Comment atteindre la température souhaitée avec des chauffages à semi-conducteurs infrarouges
Si nous voulons vraiment réduire l’empreinte carbone dans les usines de production de semi-conducteurs, il faut cesser de compter sur ces anciens chauffages résistifs. Ils sont simplement trop lents. Nous avons donc opté pour des systèmes à lampes infrarouges : ils permettent d’atteindre la température désirée beaucoup plus rapidement, et consomment bien moins d’énergie.
Mais il y a un problème : si l’on veut éviter de endommager les puces, il est nécessaire d’utiliser des thermocouples capables de suivre rapidement l’augmentation de température générée par la source infrarouge.
Les difficultés liées au système de contrôle en boucle fermée
Les lampes infrarouges dégagent une grande quantité de chaleur instantanément.

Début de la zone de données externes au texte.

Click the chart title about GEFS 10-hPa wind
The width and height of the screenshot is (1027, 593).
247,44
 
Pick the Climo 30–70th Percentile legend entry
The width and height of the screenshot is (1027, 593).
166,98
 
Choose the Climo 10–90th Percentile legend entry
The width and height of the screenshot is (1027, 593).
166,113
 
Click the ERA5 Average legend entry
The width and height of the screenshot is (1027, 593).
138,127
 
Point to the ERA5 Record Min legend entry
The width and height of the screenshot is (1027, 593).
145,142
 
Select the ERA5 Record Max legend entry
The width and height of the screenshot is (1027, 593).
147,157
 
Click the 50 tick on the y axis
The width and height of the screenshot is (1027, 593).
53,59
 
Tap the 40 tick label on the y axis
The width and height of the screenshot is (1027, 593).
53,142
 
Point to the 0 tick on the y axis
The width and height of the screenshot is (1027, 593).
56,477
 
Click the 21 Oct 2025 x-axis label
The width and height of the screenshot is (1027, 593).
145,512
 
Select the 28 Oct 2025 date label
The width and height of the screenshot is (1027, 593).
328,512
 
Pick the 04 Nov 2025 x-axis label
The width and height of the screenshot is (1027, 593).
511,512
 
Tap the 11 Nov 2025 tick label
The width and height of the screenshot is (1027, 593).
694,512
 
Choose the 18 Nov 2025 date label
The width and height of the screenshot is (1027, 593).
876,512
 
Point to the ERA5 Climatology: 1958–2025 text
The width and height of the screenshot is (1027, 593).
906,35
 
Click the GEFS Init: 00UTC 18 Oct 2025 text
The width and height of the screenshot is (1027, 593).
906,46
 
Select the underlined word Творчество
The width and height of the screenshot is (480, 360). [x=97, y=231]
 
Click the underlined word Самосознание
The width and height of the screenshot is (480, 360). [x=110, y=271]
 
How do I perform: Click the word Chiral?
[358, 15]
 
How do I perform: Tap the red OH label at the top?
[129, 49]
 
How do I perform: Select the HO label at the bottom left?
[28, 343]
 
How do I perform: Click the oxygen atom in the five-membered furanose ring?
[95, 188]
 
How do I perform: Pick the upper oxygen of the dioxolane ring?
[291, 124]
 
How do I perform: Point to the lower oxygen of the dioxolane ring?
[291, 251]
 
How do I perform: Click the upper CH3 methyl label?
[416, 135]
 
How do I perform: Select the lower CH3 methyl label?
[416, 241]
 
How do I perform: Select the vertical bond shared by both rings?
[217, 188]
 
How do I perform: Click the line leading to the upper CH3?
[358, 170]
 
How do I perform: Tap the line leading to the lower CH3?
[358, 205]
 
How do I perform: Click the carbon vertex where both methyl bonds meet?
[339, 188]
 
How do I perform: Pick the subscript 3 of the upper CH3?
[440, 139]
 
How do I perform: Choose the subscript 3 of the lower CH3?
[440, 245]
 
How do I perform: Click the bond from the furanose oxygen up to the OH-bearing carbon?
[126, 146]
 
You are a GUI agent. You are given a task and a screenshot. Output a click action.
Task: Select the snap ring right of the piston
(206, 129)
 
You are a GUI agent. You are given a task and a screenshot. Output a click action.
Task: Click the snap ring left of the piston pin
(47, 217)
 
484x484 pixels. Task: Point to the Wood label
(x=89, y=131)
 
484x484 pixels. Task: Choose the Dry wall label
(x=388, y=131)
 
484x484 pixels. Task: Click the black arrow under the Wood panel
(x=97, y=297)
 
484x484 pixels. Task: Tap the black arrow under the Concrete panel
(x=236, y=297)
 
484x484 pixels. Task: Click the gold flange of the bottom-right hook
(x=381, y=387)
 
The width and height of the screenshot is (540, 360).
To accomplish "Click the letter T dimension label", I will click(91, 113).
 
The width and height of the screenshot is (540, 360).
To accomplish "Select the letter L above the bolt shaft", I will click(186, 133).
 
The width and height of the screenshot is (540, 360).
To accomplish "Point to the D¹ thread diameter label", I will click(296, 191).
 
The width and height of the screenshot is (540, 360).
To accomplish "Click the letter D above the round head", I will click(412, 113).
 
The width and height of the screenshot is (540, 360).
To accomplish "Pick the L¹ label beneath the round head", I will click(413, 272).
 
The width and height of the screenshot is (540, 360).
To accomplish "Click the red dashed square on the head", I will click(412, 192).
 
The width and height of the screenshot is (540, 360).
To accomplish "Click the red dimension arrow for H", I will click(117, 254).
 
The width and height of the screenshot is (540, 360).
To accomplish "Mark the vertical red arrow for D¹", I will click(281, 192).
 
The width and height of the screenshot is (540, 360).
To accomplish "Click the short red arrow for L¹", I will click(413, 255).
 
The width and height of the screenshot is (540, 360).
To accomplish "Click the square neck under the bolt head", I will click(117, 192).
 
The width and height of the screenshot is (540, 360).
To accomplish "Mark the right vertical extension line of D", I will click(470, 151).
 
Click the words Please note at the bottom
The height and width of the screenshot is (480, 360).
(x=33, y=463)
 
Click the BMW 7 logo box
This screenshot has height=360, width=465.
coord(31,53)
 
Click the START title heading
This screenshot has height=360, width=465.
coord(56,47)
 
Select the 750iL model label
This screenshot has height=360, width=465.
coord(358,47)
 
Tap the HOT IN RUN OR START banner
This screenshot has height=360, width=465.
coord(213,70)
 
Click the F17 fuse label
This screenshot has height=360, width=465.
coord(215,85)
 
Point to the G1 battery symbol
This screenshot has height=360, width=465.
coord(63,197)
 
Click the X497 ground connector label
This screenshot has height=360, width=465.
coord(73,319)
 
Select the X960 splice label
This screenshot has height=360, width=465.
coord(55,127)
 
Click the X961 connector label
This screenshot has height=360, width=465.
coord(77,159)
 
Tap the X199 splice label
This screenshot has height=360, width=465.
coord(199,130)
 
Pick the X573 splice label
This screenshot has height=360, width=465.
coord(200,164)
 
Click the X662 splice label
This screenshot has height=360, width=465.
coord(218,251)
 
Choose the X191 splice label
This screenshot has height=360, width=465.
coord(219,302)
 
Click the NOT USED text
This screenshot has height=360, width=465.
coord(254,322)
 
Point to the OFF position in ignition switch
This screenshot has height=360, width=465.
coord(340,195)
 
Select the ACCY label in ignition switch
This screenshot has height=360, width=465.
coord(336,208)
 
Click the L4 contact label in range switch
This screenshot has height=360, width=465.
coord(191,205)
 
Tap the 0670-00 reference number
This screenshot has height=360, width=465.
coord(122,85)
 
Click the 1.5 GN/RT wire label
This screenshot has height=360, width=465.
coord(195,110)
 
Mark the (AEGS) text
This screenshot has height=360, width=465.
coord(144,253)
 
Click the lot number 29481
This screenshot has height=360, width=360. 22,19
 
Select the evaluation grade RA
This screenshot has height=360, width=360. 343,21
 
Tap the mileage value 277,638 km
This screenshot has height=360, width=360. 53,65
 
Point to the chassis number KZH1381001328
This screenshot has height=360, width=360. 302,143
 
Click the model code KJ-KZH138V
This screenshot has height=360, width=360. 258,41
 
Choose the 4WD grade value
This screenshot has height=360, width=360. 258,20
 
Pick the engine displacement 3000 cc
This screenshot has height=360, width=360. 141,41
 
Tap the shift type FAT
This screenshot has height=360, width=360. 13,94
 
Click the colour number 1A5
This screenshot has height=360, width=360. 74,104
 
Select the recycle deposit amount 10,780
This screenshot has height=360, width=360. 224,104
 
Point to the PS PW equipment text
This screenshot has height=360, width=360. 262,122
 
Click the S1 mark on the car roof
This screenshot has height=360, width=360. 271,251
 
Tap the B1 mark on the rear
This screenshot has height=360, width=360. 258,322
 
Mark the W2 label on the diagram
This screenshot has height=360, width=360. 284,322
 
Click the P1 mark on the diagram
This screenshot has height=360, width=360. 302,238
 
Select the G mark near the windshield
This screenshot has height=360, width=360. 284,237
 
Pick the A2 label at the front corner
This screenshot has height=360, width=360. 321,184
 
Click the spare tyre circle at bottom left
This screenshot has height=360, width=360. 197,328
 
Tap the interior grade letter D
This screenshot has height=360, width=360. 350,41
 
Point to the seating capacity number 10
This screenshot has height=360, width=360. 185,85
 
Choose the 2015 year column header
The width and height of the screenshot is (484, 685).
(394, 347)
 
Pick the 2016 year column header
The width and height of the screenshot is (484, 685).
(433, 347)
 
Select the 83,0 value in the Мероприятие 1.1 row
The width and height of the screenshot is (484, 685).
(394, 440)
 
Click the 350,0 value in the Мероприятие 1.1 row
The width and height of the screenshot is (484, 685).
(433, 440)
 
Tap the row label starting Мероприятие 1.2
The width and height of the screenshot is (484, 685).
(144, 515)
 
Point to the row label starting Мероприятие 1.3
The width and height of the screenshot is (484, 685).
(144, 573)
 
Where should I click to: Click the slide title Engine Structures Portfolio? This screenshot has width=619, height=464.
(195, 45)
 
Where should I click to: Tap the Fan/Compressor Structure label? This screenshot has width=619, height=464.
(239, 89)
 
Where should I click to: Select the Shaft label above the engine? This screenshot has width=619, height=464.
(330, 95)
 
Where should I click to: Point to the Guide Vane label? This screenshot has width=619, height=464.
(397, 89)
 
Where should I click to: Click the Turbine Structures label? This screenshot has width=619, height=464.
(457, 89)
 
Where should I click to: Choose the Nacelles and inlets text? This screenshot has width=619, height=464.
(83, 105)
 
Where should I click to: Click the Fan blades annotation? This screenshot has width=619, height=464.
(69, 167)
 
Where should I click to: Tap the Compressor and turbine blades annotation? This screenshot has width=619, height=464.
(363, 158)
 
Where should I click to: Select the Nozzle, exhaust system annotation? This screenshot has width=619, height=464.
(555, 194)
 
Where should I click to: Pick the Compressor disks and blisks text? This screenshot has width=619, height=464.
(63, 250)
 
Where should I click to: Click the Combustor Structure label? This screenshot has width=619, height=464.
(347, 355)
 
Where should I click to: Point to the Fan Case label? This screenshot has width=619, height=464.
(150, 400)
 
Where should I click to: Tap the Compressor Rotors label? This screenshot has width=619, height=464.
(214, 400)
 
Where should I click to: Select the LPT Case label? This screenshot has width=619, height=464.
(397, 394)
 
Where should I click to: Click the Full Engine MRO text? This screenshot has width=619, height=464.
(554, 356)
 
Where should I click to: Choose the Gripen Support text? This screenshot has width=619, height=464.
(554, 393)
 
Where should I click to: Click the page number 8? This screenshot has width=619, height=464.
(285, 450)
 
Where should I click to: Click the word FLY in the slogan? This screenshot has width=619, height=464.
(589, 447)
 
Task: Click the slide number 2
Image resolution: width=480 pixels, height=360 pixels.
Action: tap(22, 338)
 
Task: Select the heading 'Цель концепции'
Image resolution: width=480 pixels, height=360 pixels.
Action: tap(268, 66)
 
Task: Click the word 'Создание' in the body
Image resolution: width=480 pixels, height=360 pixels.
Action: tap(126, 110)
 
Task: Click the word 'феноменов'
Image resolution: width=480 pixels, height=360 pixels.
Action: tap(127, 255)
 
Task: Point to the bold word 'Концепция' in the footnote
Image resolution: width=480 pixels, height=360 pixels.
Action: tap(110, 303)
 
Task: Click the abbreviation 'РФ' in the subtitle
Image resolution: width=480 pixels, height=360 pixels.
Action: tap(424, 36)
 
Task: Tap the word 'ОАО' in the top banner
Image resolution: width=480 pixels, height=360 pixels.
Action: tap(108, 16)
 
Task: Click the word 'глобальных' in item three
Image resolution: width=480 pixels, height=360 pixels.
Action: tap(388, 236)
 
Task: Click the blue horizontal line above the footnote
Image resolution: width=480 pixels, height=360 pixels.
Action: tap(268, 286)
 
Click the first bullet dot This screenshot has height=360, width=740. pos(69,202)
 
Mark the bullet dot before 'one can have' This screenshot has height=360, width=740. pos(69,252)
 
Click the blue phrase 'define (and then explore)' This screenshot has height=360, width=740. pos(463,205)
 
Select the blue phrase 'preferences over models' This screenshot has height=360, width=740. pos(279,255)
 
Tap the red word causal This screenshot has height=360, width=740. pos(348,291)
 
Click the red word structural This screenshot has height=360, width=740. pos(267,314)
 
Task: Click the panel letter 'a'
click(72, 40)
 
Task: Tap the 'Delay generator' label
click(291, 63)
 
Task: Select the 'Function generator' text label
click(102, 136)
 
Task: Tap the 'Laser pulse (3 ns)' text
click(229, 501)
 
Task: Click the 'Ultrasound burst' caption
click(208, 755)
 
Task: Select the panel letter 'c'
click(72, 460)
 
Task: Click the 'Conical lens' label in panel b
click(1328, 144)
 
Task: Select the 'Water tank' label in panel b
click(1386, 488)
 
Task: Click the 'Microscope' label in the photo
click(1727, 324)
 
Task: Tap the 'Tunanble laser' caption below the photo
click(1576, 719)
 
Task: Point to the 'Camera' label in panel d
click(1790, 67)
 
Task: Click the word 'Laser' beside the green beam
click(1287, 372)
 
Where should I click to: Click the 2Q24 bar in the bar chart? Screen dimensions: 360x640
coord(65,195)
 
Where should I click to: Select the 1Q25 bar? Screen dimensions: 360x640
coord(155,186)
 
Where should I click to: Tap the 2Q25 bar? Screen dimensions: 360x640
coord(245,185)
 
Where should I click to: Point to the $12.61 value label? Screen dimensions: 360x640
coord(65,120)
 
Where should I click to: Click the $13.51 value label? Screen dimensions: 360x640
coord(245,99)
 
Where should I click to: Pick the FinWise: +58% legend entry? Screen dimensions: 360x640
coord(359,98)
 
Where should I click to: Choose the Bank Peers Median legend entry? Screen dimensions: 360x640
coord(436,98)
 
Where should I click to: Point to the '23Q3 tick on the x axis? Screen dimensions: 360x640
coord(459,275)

Si le thermocouple est lent à réagir – ce que l’on appelle un retard thermique – la température dépassera rapidement la valeur cible avant même que le capteur ne s’en rende compte. C’est ainsi que les puces peuvent être endommagées.
Pour éviter cela, nous utilisons des thermocouples de qualité supérieure, de type K ou N. Ils fournissent aux contrôleurs PID les données en temps réel nécessaires pour réguler la puissance. Cela empêche cet effet désagréable où la température fluctue constamment autour de la valeur cible.
Gérer les conditions environnementales
Dans une salle propre, les émissions de gaz nocifs représentent un véritable problème. Une petite fuite de contaminants suffit pour gâcher toute la production. C’est pourquoi nous utilisons des enveloppes isolantes en minerai ; elles permettent de maintenir tout en place.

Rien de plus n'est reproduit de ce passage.